* [Material for this exercise]:
Segment Open
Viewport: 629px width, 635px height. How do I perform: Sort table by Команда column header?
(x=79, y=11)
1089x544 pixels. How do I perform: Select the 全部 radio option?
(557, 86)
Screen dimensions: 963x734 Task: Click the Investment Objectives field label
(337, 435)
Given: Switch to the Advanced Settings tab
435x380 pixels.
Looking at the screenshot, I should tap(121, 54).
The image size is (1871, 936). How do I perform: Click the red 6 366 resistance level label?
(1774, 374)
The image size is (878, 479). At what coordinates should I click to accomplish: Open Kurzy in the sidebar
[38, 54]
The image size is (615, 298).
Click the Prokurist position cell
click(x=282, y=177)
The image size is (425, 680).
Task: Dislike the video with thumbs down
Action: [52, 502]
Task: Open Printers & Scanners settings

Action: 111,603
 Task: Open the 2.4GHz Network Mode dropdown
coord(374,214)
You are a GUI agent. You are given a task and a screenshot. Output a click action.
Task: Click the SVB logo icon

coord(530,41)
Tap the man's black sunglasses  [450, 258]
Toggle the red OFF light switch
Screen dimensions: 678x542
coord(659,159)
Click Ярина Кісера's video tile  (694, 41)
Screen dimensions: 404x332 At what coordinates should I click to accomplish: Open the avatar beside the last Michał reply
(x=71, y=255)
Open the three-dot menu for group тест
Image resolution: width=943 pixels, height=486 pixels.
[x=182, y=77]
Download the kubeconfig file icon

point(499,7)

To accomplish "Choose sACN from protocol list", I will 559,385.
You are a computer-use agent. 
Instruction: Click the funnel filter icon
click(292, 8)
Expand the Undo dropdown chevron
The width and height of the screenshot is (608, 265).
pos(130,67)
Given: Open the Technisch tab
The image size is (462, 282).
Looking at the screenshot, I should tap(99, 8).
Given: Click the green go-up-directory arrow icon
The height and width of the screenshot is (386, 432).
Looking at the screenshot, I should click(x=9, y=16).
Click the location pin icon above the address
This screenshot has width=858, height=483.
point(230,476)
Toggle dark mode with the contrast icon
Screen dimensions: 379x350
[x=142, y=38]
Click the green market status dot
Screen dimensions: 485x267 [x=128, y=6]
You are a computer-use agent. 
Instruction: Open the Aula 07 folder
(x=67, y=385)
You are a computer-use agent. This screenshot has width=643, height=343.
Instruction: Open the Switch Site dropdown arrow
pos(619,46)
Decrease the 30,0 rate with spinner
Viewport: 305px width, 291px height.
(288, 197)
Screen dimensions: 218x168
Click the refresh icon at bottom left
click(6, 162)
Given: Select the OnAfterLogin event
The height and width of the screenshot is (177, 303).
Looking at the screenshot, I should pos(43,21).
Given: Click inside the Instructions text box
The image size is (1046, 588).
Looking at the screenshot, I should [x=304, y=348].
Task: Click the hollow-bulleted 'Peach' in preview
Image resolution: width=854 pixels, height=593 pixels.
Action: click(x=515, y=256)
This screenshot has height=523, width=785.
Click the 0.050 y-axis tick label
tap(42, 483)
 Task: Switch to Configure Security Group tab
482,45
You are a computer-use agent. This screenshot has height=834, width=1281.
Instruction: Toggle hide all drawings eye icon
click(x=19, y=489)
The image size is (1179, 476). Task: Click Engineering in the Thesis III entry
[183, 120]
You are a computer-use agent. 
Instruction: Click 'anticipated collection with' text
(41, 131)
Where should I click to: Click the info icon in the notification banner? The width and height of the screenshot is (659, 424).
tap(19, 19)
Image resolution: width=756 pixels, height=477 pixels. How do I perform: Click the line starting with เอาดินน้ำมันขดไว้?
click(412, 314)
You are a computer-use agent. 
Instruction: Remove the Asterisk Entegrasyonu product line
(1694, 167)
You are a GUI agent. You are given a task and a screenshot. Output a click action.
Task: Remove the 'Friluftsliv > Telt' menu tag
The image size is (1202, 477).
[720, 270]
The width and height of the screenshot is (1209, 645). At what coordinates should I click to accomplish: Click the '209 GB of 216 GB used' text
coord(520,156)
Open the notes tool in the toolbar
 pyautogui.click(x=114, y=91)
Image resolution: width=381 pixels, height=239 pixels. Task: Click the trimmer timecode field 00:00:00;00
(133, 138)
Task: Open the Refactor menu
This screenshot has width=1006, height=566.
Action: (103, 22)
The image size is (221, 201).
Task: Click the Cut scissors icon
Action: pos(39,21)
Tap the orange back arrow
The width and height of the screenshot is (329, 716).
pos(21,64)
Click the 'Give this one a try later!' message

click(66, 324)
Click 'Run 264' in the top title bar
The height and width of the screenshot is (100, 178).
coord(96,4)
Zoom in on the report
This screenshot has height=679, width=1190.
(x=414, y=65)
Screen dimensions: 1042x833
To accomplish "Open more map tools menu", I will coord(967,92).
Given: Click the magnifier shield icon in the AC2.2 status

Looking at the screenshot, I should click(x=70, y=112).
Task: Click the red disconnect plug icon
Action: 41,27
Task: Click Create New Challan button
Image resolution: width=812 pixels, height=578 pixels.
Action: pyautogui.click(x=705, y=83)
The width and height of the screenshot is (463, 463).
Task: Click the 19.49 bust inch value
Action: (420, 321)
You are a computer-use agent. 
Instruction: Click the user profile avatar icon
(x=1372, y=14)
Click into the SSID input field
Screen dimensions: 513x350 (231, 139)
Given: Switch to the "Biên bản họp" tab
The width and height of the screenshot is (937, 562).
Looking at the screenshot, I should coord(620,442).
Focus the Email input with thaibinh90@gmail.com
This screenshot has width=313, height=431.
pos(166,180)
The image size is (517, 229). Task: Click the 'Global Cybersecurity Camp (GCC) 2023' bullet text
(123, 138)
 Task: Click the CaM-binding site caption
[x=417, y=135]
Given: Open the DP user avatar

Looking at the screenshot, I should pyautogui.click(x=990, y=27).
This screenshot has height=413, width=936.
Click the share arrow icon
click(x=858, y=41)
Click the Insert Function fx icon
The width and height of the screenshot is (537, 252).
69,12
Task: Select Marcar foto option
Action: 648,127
Segment Closed
* [Exercise instructions]:
Every entry should be reproduced exactly, with no part omitted.

* [Solution to this problem]:
Viewport: 629px width, 635px height. How do I perform: Sort table by Команда column header?
(x=79, y=11)
1089x544 pixels. How do I perform: Select the 全部 radio option?
(557, 86)
Screen dimensions: 963x734 Task: Click the Investment Objectives field label
(337, 435)
Given: Switch to the Advanced Settings tab
435x380 pixels.
Looking at the screenshot, I should tap(121, 54).
The image size is (1871, 936). How do I perform: Click the red 6 366 resistance level label?
(1774, 374)
The image size is (878, 479). At what coordinates should I click to accomplish: Open Kurzy in the sidebar
[38, 54]
The image size is (615, 298).
Click the Prokurist position cell
click(x=282, y=177)
The image size is (425, 680).
Task: Dislike the video with thumbs down
Action: [52, 502]
Task: Open Printers & Scanners settings

Action: 111,603
 Task: Open the 2.4GHz Network Mode dropdown
coord(374,214)
You are a GUI agent. You are given a task and a screenshot. Output a click action.
Task: Click the SVB logo icon

coord(530,41)
Tap the man's black sunglasses  [450, 258]
Toggle the red OFF light switch
Screen dimensions: 678x542
coord(659,159)
Click Ярина Кісера's video tile  (694, 41)
Screen dimensions: 404x332 At what coordinates should I click to accomplish: Open the avatar beside the last Michał reply
(x=71, y=255)
Open the three-dot menu for group тест
Image resolution: width=943 pixels, height=486 pixels.
[x=182, y=77]
Download the kubeconfig file icon

point(499,7)

To accomplish "Choose sACN from protocol list", I will 559,385.
You are a computer-use agent. 
Instruction: Click the funnel filter icon
click(292, 8)
Expand the Undo dropdown chevron
The width and height of the screenshot is (608, 265).
pos(130,67)
Given: Open the Technisch tab
The image size is (462, 282).
Looking at the screenshot, I should tap(99, 8).
Given: Click the green go-up-directory arrow icon
The height and width of the screenshot is (386, 432).
Looking at the screenshot, I should click(x=9, y=16).
Click the location pin icon above the address
This screenshot has width=858, height=483.
point(230,476)
Toggle dark mode with the contrast icon
Screen dimensions: 379x350
[x=142, y=38]
Click the green market status dot
Screen dimensions: 485x267 [x=128, y=6]
You are a computer-use agent. 
Instruction: Open the Aula 07 folder
(x=67, y=385)
You are a computer-use agent. This screenshot has width=643, height=343.
Instruction: Open the Switch Site dropdown arrow
pos(619,46)
Decrease the 30,0 rate with spinner
Viewport: 305px width, 291px height.
(288, 197)
Screen dimensions: 218x168
Click the refresh icon at bottom left
click(6, 162)
Given: Select the OnAfterLogin event
The height and width of the screenshot is (177, 303).
Looking at the screenshot, I should pos(43,21).
Given: Click inside the Instructions text box
The image size is (1046, 588).
Looking at the screenshot, I should [x=304, y=348].
Task: Click the hollow-bulleted 'Peach' in preview
Image resolution: width=854 pixels, height=593 pixels.
Action: click(x=515, y=256)
This screenshot has height=523, width=785.
Click the 0.050 y-axis tick label
tap(42, 483)
 Task: Switch to Configure Security Group tab
482,45
You are a computer-use agent. This screenshot has height=834, width=1281.
Instruction: Toggle hide all drawings eye icon
click(x=19, y=489)
The image size is (1179, 476). Task: Click Engineering in the Thesis III entry
[183, 120]
You are a computer-use agent. 
Instruction: Click 'anticipated collection with' text
(41, 131)
Where should I click to: Click the info icon in the notification banner? The width and height of the screenshot is (659, 424).
tap(19, 19)
Image resolution: width=756 pixels, height=477 pixels. How do I perform: Click the line starting with เอาดินน้ำมันขดไว้?
click(412, 314)
You are a computer-use agent. 
Instruction: Remove the Asterisk Entegrasyonu product line
(1694, 167)
You are a GUI agent. You are given a task and a screenshot. Output a click action.
Task: Remove the 'Friluftsliv > Telt' menu tag
The image size is (1202, 477).
[720, 270]
The width and height of the screenshot is (1209, 645). At what coordinates should I click to accomplish: Click the '209 GB of 216 GB used' text
coord(520,156)
Open the notes tool in the toolbar
 pyautogui.click(x=114, y=91)
Image resolution: width=381 pixels, height=239 pixels. Task: Click the trimmer timecode field 00:00:00;00
(133, 138)
Task: Open the Refactor menu
This screenshot has width=1006, height=566.
Action: (103, 22)
The image size is (221, 201).
Task: Click the Cut scissors icon
Action: pos(39,21)
Tap the orange back arrow
The width and height of the screenshot is (329, 716).
pos(21,64)
Click the 'Give this one a try later!' message

click(66, 324)
Click 'Run 264' in the top title bar
The height and width of the screenshot is (100, 178).
coord(96,4)
Zoom in on the report
This screenshot has height=679, width=1190.
(x=414, y=65)
Screen dimensions: 1042x833
To accomplish "Open more map tools menu", I will coord(967,92).
Given: Click the magnifier shield icon in the AC2.2 status

Looking at the screenshot, I should click(x=70, y=112).
Task: Click the red disconnect plug icon
Action: 41,27
Task: Click Create New Challan button
Image resolution: width=812 pixels, height=578 pixels.
Action: pyautogui.click(x=705, y=83)
The width and height of the screenshot is (463, 463).
Task: Click the 19.49 bust inch value
Action: (420, 321)
You are a computer-use agent. 
Instruction: Click the user profile avatar icon
(x=1372, y=14)
Click into the SSID input field
Screen dimensions: 513x350 (231, 139)
Given: Switch to the "Biên bản họp" tab
The width and height of the screenshot is (937, 562).
Looking at the screenshot, I should coord(620,442).
Focus the Email input with thaibinh90@gmail.com
This screenshot has width=313, height=431.
pos(166,180)
The image size is (517, 229). Task: Click the 'Global Cybersecurity Camp (GCC) 2023' bullet text
(123, 138)
 Task: Click the CaM-binding site caption
[x=417, y=135]
Given: Open the DP user avatar

Looking at the screenshot, I should pyautogui.click(x=990, y=27).
This screenshot has height=413, width=936.
Click the share arrow icon
click(x=858, y=41)
Click the Insert Function fx icon
The width and height of the screenshot is (537, 252).
69,12
Task: Select Marcar foto option
Action: 648,127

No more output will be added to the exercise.